#### SUPPLIED MATERIAL ####

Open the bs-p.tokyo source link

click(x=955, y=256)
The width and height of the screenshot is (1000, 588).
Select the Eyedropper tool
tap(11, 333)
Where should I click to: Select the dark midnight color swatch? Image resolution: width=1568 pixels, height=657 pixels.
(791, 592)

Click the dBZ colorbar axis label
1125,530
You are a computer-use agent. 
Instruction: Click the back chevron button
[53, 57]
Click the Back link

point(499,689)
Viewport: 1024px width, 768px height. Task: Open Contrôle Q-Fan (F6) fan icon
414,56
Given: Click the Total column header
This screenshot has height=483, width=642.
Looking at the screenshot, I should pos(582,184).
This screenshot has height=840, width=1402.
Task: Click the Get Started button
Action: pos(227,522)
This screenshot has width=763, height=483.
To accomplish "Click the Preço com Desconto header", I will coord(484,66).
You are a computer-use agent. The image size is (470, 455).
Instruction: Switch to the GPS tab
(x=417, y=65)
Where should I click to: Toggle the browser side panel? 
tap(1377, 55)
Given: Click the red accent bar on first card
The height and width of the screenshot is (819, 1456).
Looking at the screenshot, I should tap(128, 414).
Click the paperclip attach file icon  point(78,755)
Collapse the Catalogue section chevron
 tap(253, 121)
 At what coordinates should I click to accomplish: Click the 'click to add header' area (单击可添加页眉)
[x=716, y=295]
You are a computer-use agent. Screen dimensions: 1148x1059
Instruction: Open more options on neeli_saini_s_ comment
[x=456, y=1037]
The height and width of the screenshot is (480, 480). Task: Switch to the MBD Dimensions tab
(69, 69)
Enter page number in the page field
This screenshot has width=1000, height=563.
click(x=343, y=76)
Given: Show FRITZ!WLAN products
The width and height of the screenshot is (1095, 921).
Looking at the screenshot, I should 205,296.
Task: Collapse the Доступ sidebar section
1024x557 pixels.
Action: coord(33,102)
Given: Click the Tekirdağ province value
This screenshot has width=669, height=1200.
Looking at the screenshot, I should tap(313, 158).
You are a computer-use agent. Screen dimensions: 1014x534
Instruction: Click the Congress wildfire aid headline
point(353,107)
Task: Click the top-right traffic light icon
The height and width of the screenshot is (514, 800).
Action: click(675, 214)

####

An exact copy of the entries from the line containing "Task: Click the top-right traffic light icon" through the last line is the expected answer.

Task: Click the top-right traffic light icon
The height and width of the screenshot is (514, 800).
Action: click(675, 214)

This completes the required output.